I was getting a little sad in June, Marcello.

It means we're headed toward only so many basketball games left, the draft free agency.

Football's a little bit away.

A couple good UFC events.

SummerSlam.

You missed March?

PGA.

Not that two PGA left.

British Open that they now call the Open.

And then

what's the other one that's left?

There's one more.

U.S.

Open.

GHO?

No, U.S.

Open.

So there's some sports stuff left, but I always get sad because we're just running out of basketball.

And we had

one of the most fascinating playoff results I can remember.

The Indiana Pacers making the finals, 28-1 before the playoffs to make it.

Pascal Siakam was 65-1 to be the finals MVP.

This is one of the biggest aberration we've made the finals teams that we've had, certainly since I've known you, but even going back even to when we were kids.

And yet I feel like it's the right result.

I feel like they were the best team.

And I think they would have beaten Boston even with no Tatum injury.

I think this would have been a bad matchup if you throw in Zombie Porzingis.

I just think they would have beaten them.

Anyway, your thoughts on the Pacers heading to the finals?

Thought it'd be a close series between them and New York.

Wasn't 100% sure.

Picked the Pacers.

And then as you saw it play out, there was just another gear that they get to that the Knicks aren't capable of.

And certainly with Brunson's offensive ability, and then if OG gets it going, you know, Bridges, I think everybody's a little too down on him, knowing how important it was in that Boston series.

So I know that there's like a Knicks obit that we're probably going to be doing a little bit later.

And then when you watch the whole thing play out, it's like when the Pacers really get rolling,

they felt like, I mean, this is not a fluke.

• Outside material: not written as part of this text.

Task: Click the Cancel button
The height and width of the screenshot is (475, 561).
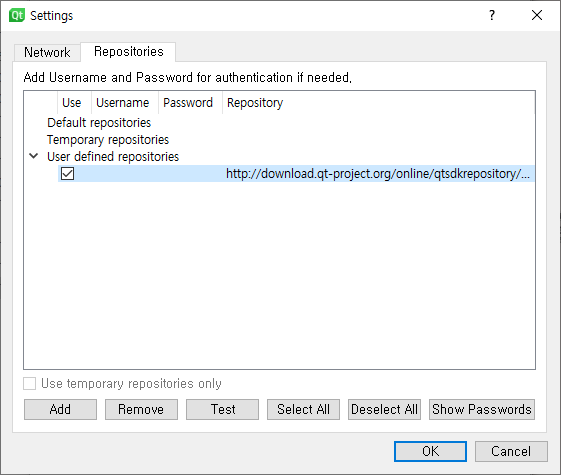Action: click(x=511, y=451)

They're the better basketball team of these two teams.

And the fact that you can dig into some of this Knicks stuff with the starters.

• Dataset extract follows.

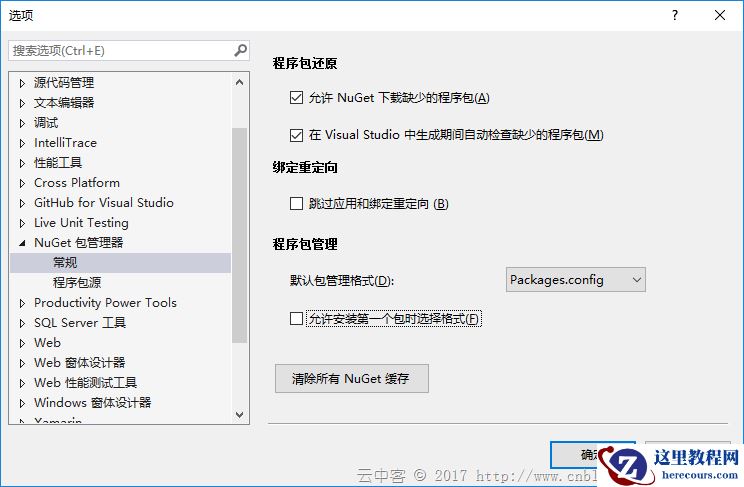Click the 确定 button
Viewport: 744px width, 487px height.
coord(592,455)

And you always had the cat or Brunson option to attack.

Where when you get Halliburton going, and once he starts seeing what you want to do, like his familiarity with the opponent, and this will come into some of the finals preview stuff, like once he starts getting to play the same team over and over again for that guy and how brilliant he is as a player, like you're just going to be at a disadvantage because of his size and his passing.

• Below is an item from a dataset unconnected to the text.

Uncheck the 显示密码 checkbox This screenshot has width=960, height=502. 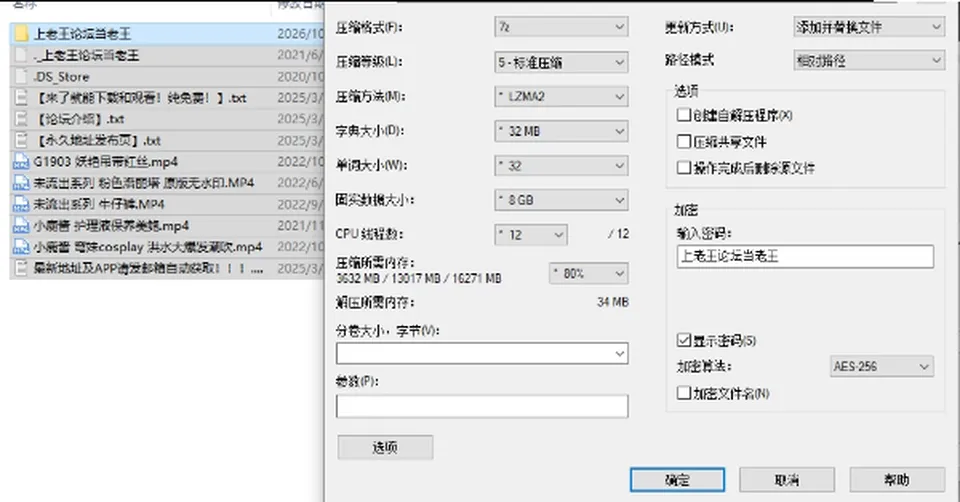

And then, you know, once he starts adding the shot in there, I can't believe, just to be honest, I can't believe Siakam won Eastern Conference Finals MVP over Halliburton in this one.

I was as surprised as Halliburton, who took a step forward to grab the trophy, and it wasn't his.

I thought it was dead even, except for the part that he made one of the crazy shots in recent playoff history.

And I thought that was going to swing it to him

because of that game one, three, plus, because Siakam was awesome in game two, awesome in game four, and awesome in game six.

And so in three of the four, plus with the Turner foul trouble, they really needed him to defend towns.

So I see the case.

I would have voted for Halliburton.

Okay.

And Siakam, who, you know, after game one, I was really down on.

And I think with Siakam, my history is that at times it's harder for him to get it going on his own.

On the other side of things, where he's such a perfect fit for this Pacers team, when Siakam gets out on the break and you think you have the angle on him because he's so big and he maps out his steps perfectly and there's this Euro thing and his strides are really great at it.

He's

the first layup he does off the Euro step.

I think there's like three people in the league who have that move.

And that you can think like, oh, this guy doesn't dribble that much and it doesn't really matter.

And he's just perfect for what the pacers want to do when they want to get out on the break.

I just thought between Halliburton's game one heroics, which really was more Neesmith, his

basically flawless game four, I mean, 32, 15, and 12, zero turnovers.

And then flashing game six, the second half, especially.

When he decided to put this thing away last night, it was him.

And I think the voters like looked at three-point percentage, those that voted for Siakam, and went, all right, you know,

Siakam lit it up from three.

I'll give it to him.

And I just, there's too many times in these finals and conference finals, MVP awards, where I think it's too much stat counting on the votes, and you're not really looking like who at this time through six games was the most valuable to the team.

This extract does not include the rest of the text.